The assembly’s budget analyst and the Office of Management and Budget framed the basic rules that govern the municipal budget and how the assembly and mayor can move money during a work session on municipal budgeting. Matt Greeno, the assembly budget program and budget analyst, briefed members on charter and code provisions and timing requirements for the annual budget and supplemental appropriations.
Greeno said an appropriation is “an authority to spend money,” and explained that appropriations give a department its budget while expense categories inside an appropriation (for example labor versus nonlabor) are the normal management units. He told members the assembly can appropriate to a broad department level or down to a single project code and that the mayor may move money between categories within executive-branch appropriations unless the assembly explicitly narrows the authority.
The presentation reviewed statutory timing obligations: the municipal fiscal year runs Jan. 1–Dec. 31; the assembly must hold two public hearings on the proposed annual budget (one at least 21 days after submission and a final hearing within 14 days before approval); and supplemental appropriations above certain thresholds require additional public process. Greeno noted that, unless otherwise specified (capital projects or multi‑year grants), appropriations lapse at year end and unspent, unencumbered authority returns to the originating fund.

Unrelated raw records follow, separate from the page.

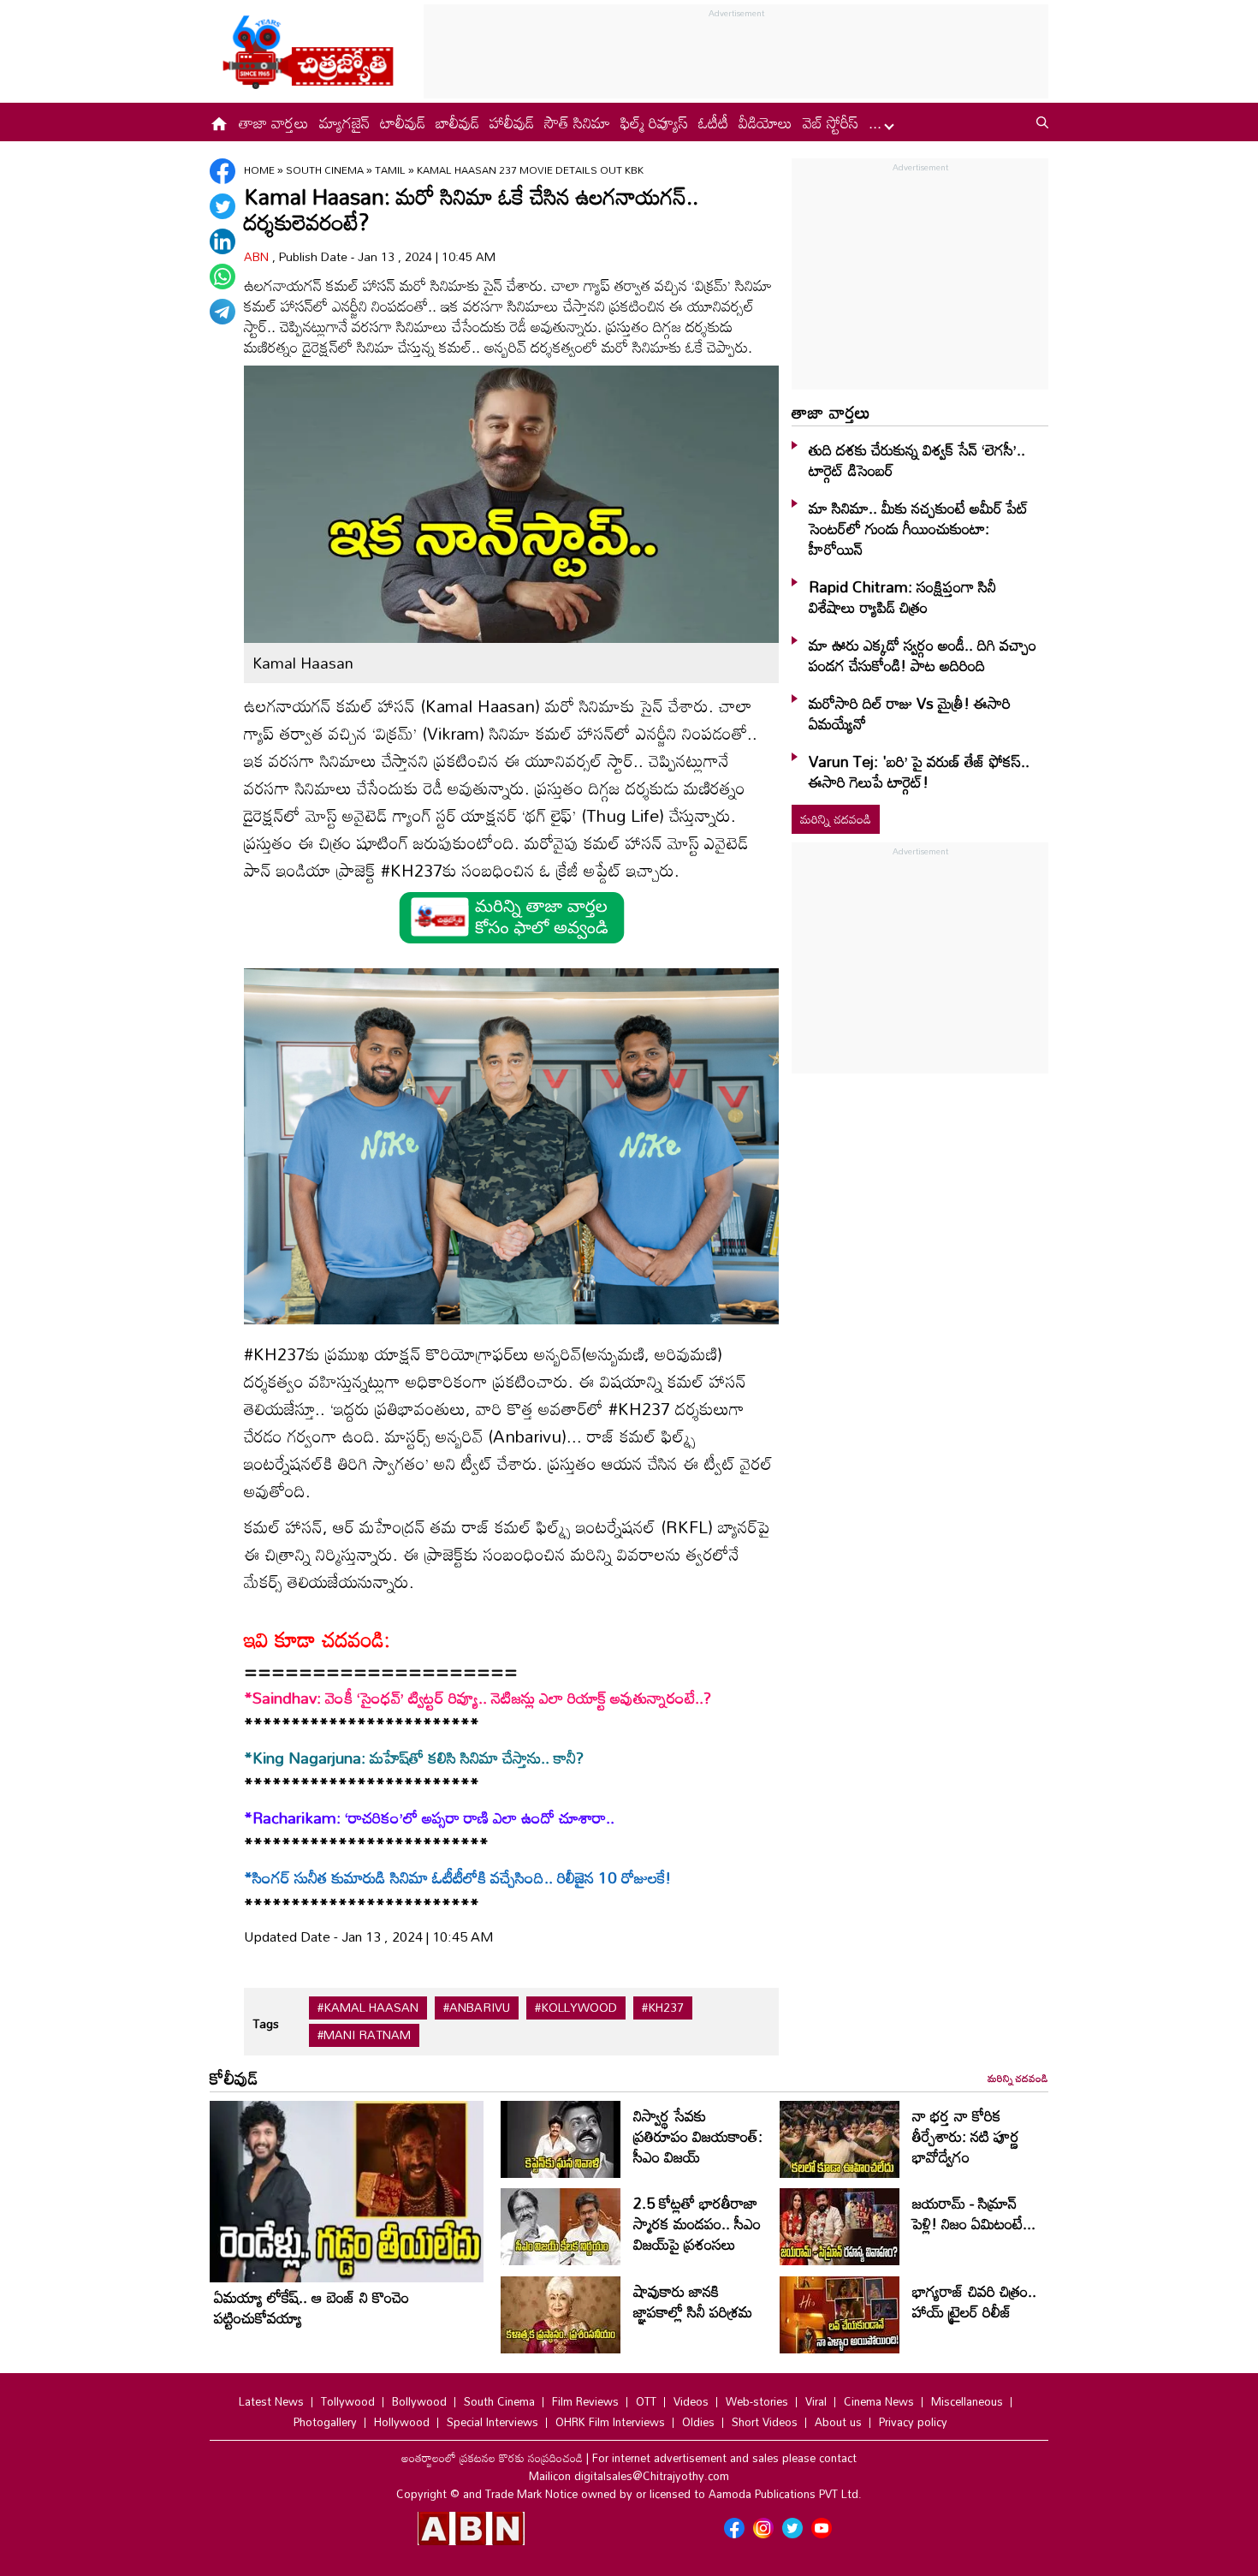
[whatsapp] (222, 276)
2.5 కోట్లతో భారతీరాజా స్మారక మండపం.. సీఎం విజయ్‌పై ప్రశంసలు (697, 2223)
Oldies (698, 2422)
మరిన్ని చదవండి (835, 818)
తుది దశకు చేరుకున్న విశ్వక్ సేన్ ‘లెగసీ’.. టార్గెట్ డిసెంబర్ (917, 459)
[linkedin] (222, 241)
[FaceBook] (222, 171)
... (877, 122)
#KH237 (663, 2007)
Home (259, 169)
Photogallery (325, 2422)
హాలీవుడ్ (512, 122)
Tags (265, 2023)
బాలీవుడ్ (457, 122)
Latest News (271, 2401)
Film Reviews (585, 2401)
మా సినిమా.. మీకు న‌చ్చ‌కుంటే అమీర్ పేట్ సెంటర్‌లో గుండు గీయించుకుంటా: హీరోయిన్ (919, 528)
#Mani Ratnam (364, 2035)
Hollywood (402, 2422)
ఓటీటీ (713, 122)
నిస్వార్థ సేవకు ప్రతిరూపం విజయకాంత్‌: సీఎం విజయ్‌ (698, 2136)
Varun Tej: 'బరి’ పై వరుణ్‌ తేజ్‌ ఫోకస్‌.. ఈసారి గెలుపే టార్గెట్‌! (919, 771)
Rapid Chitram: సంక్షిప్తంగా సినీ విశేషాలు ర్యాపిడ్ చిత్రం (902, 596)
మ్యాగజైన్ (344, 122)
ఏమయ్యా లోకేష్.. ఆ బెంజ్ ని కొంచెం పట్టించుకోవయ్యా (311, 2307)
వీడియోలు (765, 122)
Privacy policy (913, 2422)
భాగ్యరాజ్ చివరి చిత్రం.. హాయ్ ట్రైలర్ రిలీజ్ (974, 2301)
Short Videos (765, 2422)
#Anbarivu (476, 2007)
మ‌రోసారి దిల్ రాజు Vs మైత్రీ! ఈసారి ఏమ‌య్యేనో (910, 713)
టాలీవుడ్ (402, 122)
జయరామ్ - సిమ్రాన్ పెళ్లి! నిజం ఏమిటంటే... (973, 2213)
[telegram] (222, 311)
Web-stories (757, 2401)
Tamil (391, 169)
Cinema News (879, 2401)
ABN (258, 256)
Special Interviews (492, 2422)
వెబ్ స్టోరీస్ (830, 122)
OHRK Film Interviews (610, 2422)
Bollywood (419, 2401)
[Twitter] (222, 206)
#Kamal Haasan (367, 2007)
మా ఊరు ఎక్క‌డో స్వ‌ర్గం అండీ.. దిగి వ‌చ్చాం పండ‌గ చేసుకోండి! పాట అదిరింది (922, 655)
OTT (646, 2401)
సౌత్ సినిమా (577, 122)
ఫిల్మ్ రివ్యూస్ (654, 122)
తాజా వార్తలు (274, 122)
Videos (691, 2401)
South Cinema (326, 169)
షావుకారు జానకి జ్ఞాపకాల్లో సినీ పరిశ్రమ (692, 2301)
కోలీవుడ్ (234, 2077)
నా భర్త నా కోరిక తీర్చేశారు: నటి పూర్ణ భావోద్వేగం (965, 2136)
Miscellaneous (967, 2401)
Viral (816, 2401)
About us (838, 2422)
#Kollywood (576, 2007)
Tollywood (348, 2401)
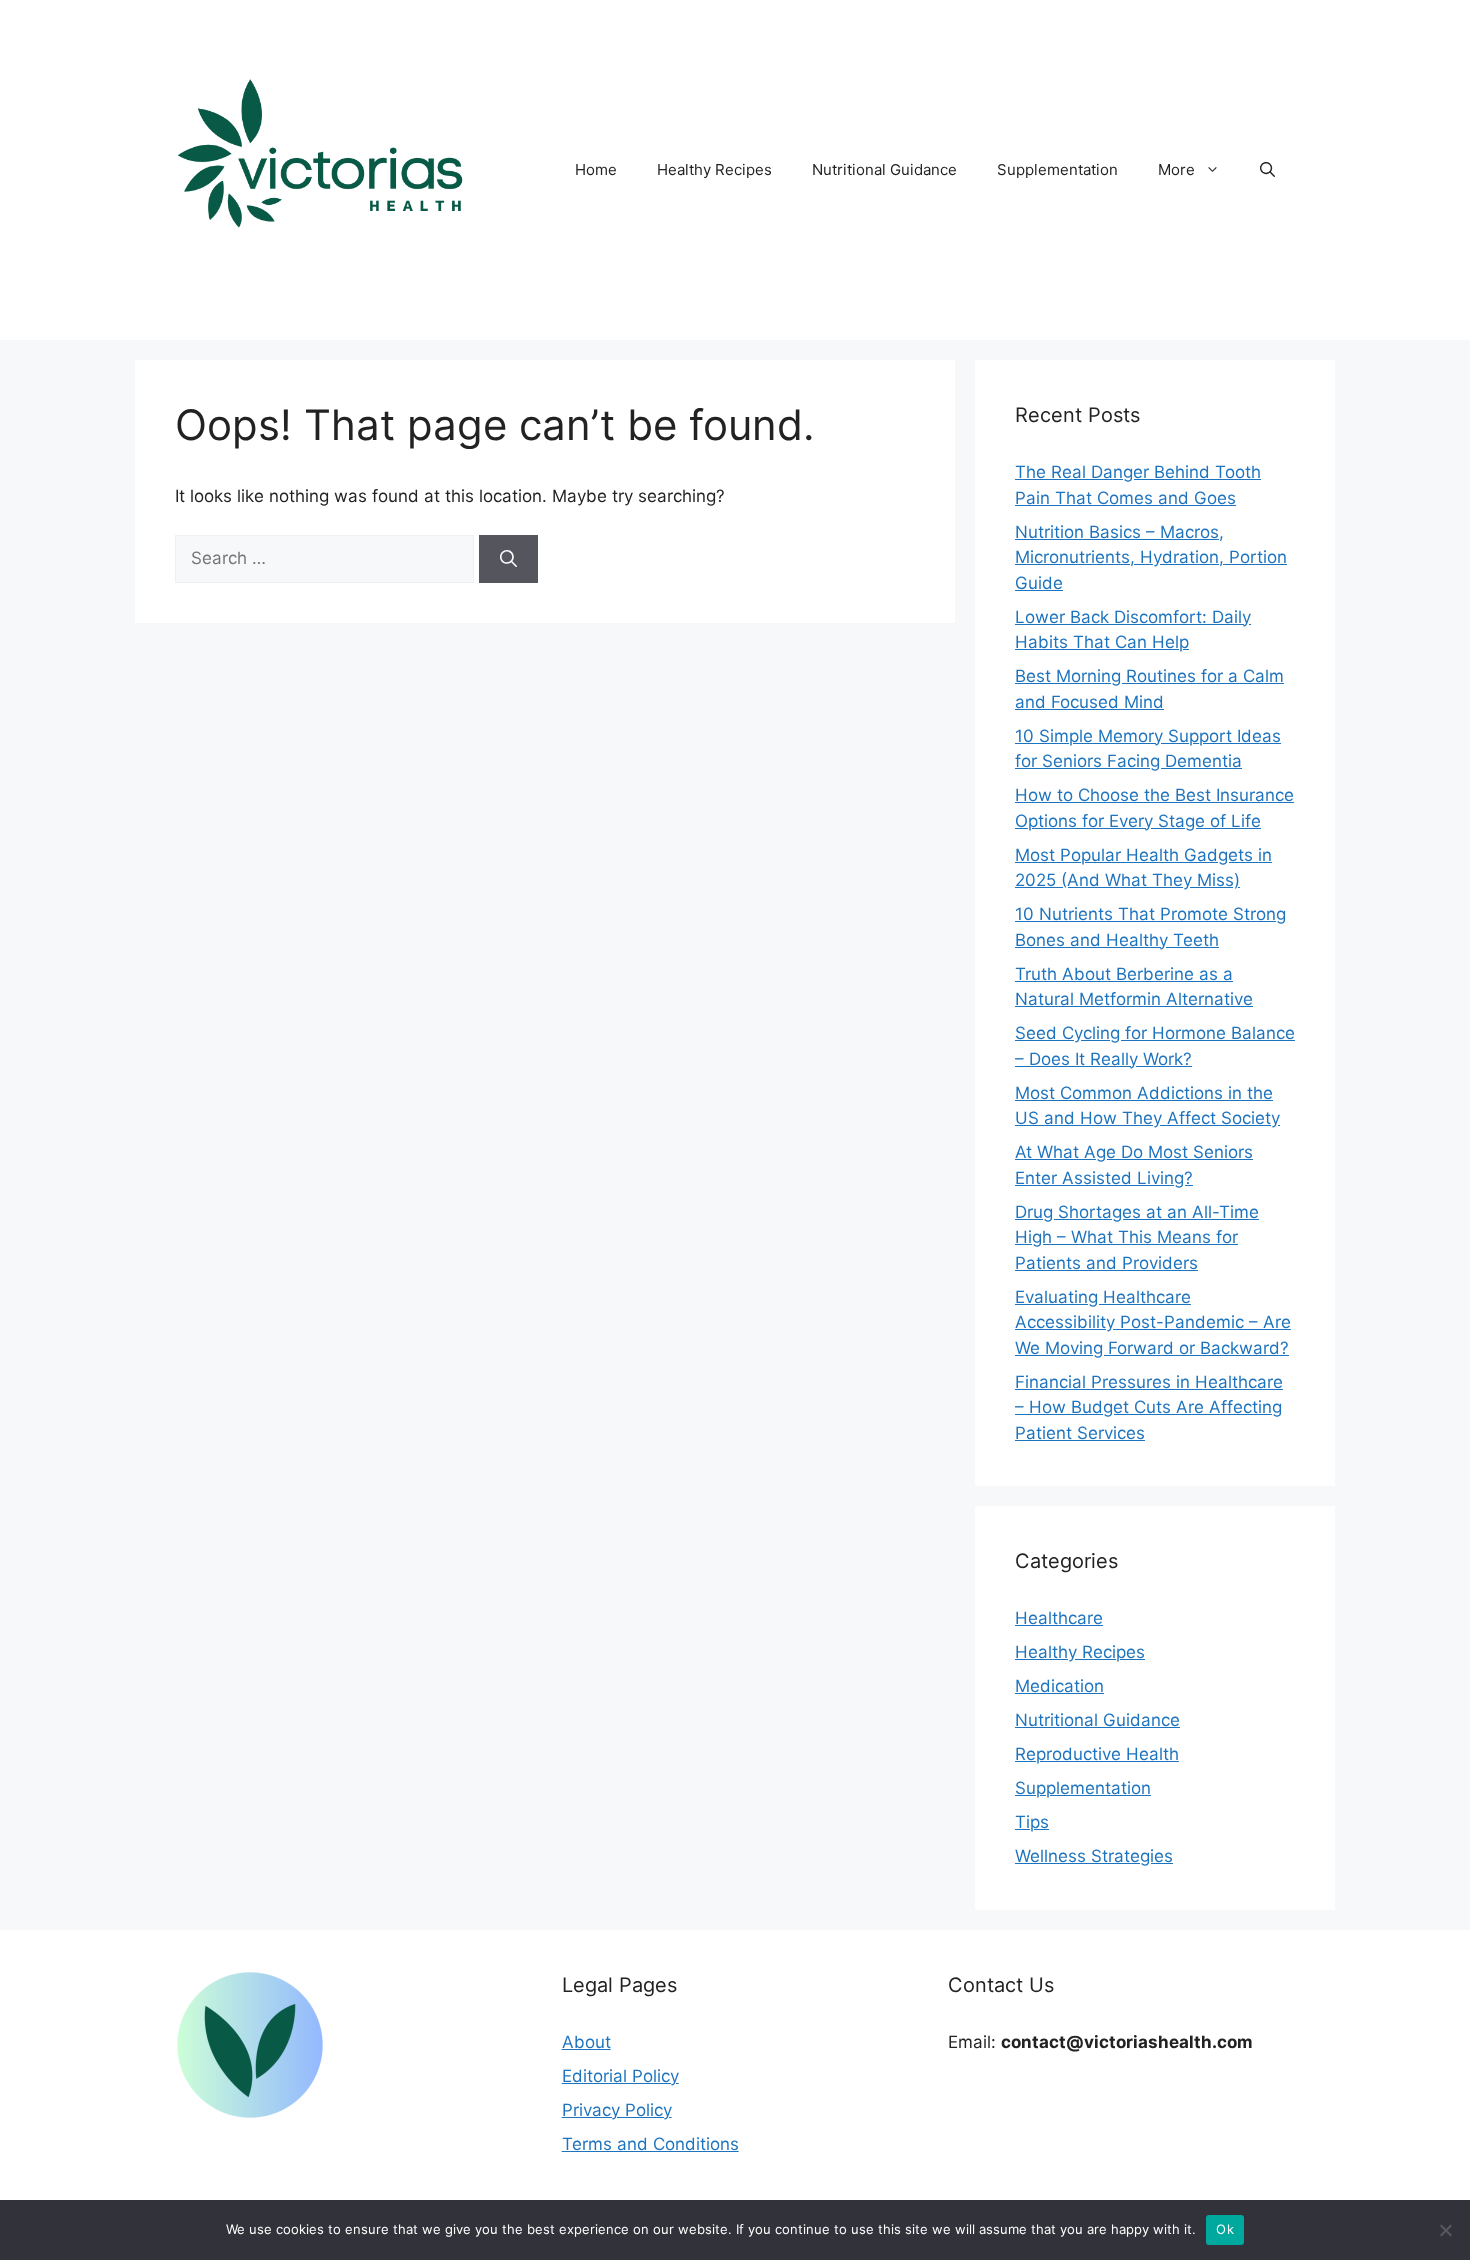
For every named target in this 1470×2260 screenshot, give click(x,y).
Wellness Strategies (1094, 1856)
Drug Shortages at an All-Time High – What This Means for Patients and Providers (1137, 1237)
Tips (1032, 1822)
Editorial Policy (620, 2076)
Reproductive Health (1097, 1754)
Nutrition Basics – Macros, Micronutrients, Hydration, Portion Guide (1151, 557)
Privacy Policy (617, 2110)
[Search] (508, 559)
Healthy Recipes (714, 169)
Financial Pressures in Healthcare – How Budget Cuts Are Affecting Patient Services (1149, 1407)
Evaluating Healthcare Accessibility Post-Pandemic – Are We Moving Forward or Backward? (1153, 1322)
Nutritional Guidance (884, 169)
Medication (1059, 1686)
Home (596, 169)
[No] (1445, 2230)
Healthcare (1059, 1618)
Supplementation (1057, 169)
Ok (1225, 2229)
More (1176, 169)
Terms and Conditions (650, 2144)
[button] (1267, 170)
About (586, 2042)
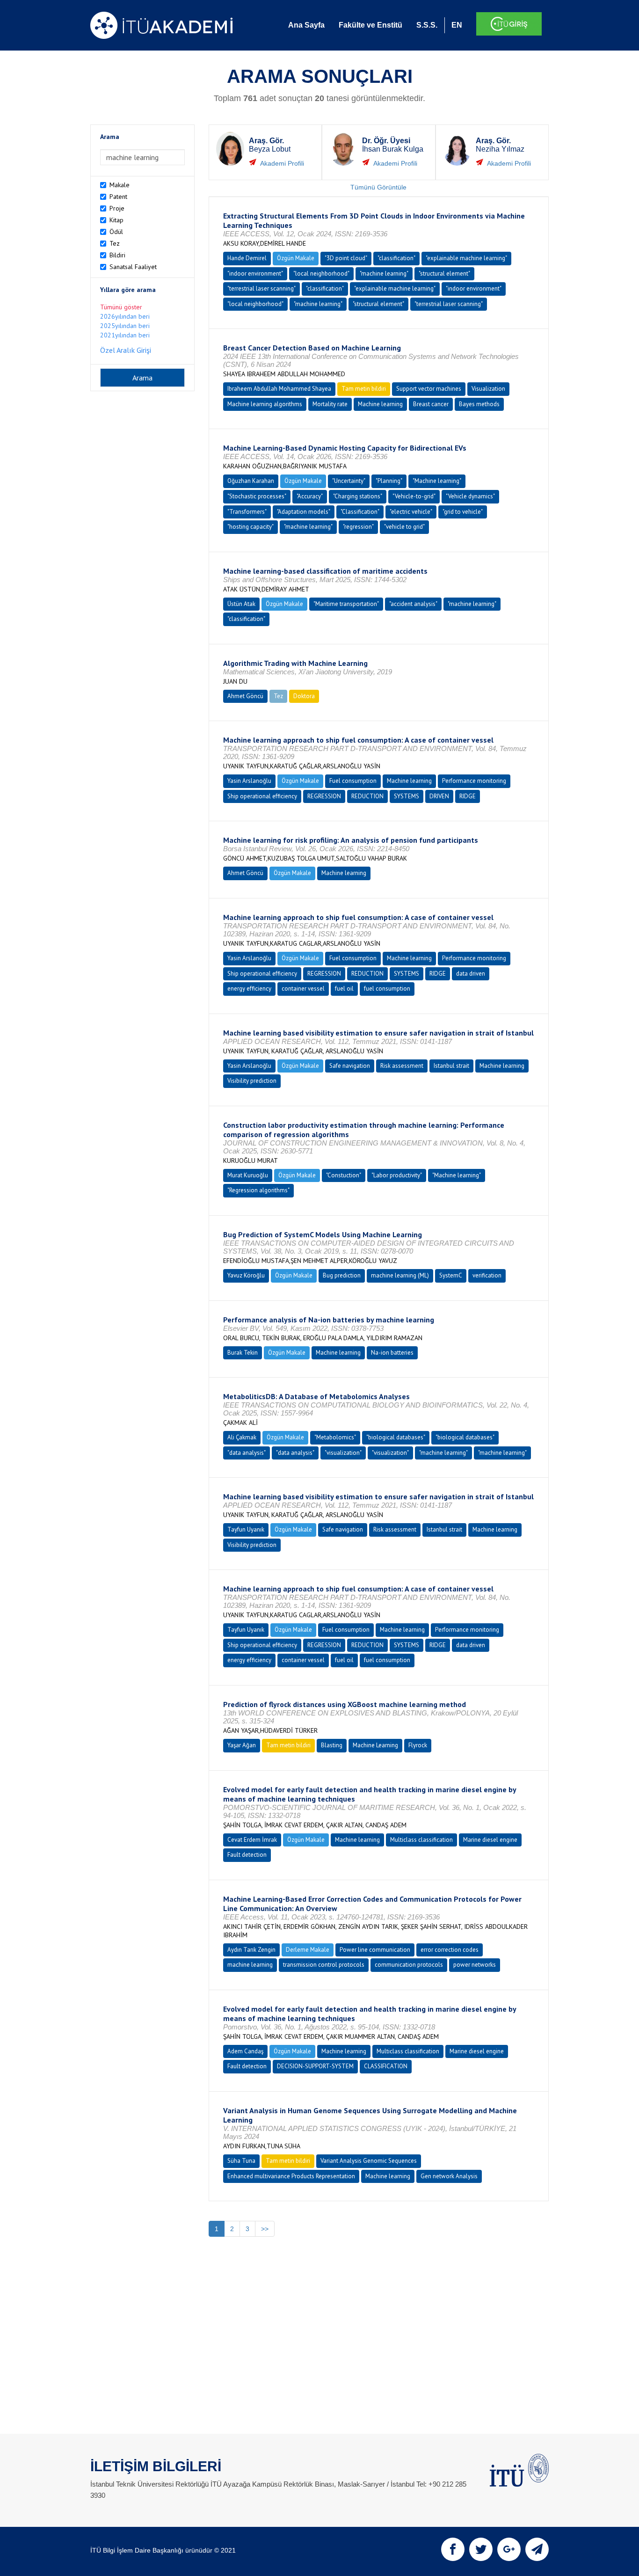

Members asked for a clearer hierarchy of terms. Assembly Member Aaron Baldwin Day summarized his understanding after the presentation: “So categories exist inside of appropriations. The mayor can move things within categories, but not appropriations. The assembly can move things between appropriations. I’m clear.”
The session included practical examples: how an appropriation can be shifted between departments (referred to in the meeting as a reappropriation), how the municipality records one‑time items and project codes in the annual appropriation document, and the use of forms and ordinance language that specify whether contract payments are “subject to annual appropriations.”
No formal action was taken; the briefing was informational and intended to prepare assembly members for later budget deliberations.